L’ensemble du paquet réglementaire fonctionne également en tandem avec MiCA, le cadre phare de l’UE pour les cryptomonnaies, et les prochaines règles de lutte contre le blanchiment d’argent du bloc. Les grands opérateurs crypto devront effectuer une diligence raisonnable sur les clients, signaler les activités suspectes et fournir des divulgations sur la consommation d’énergie. La Commission européenne pousse également pour une intégration plus profonde des pouvoirs de supervision. Selon des propositions récentes, l’Autorité européenne des valeurs mobilières et des marchés (ESMA) pourrait bientôt exercer une supervision directe des grands échanges transfrontaliers et des chambres de compensation.
Les partisans, y compris la présidente de la BCE, Christine Lagarde, soutiennent que la supervision nationale fragmentée a affaibli la capacité de l’UE à appliquer des règles cohérentes.
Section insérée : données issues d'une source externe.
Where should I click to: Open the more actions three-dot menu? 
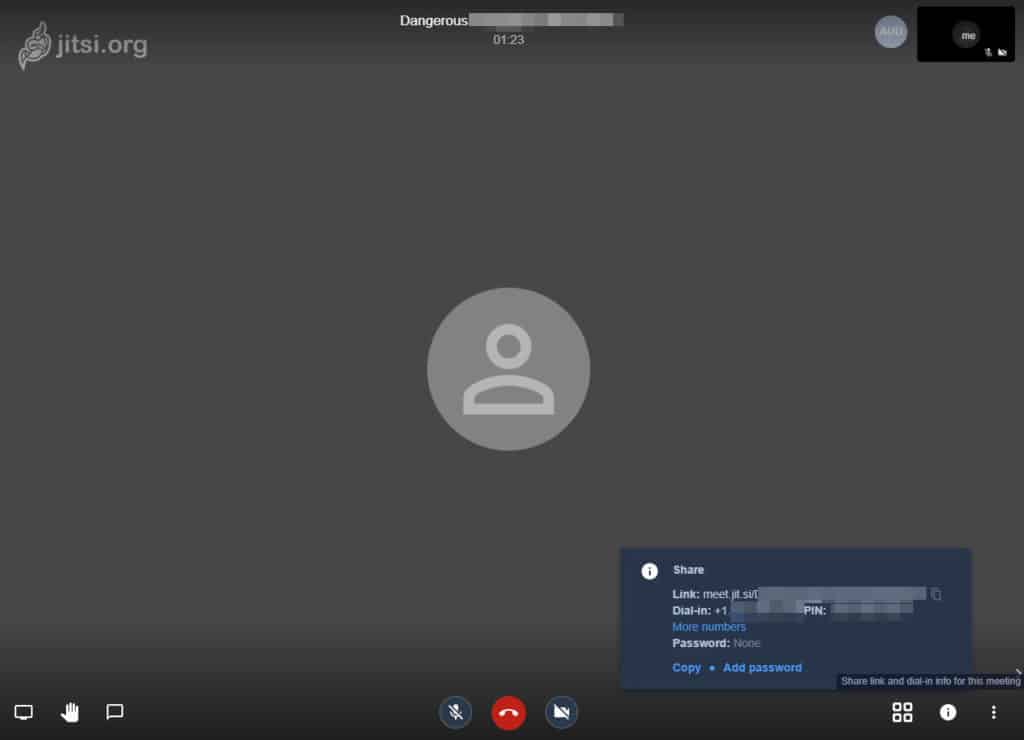993,712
La présidente de l’ESMA, Verena Ross, a noté que chaque État membre devait construire son propre cadre de supervision crypto, qualifiant cette duplication de « fardeau lourd » pour les régulateurs et l’industrie.
Cependant, le plan fait face à des résistances. Le Luxembourg, Malte et l’Irlande ont averti que le transfert de pouvoir à une autorité centrale pourrait désavantager les petits centres financiers et augmenter les coûts de conformité pour les entreprises opérant sous le régime de passeportage de MiCA.
Le débat sur la vie privée s’étend bien au-delà de l’Europe. Le Conseil de stabilité financière (FSB), le principal organe de surveillance financière du G20, a récemment averti que des lois strictes sur la vie privée dans le monde limitent la coopération transfrontalière. Dans sa dernière revue, le FSB a déclaré que les régulateurs de différentes juridictions ont souvent du mal à accéder aux données nécessaires pour évaluer les risques sur le marché des cryptomonnaies. Il a ajouté que les règles de confidentialité retardent les demandes d’informations et, dans certains cas, interrompent complètement la coopération.
Pour les utilisateurs de l’UE, les nouvelles règles signifient une plus grande visibilité pour les régulateurs sur le comportement de trading, les flux de portefeuilles et même les changements dans l’enregistrement des opérateurs. Bien que ces mesures soient présentées comme des outils pour lutter contre la fraude fiscale, l’abus de marché et la criminalité financière, elles soulèvent également des questions sur la quantité de données que les gouvernements devraient collecter auprès des participants au marché crypto.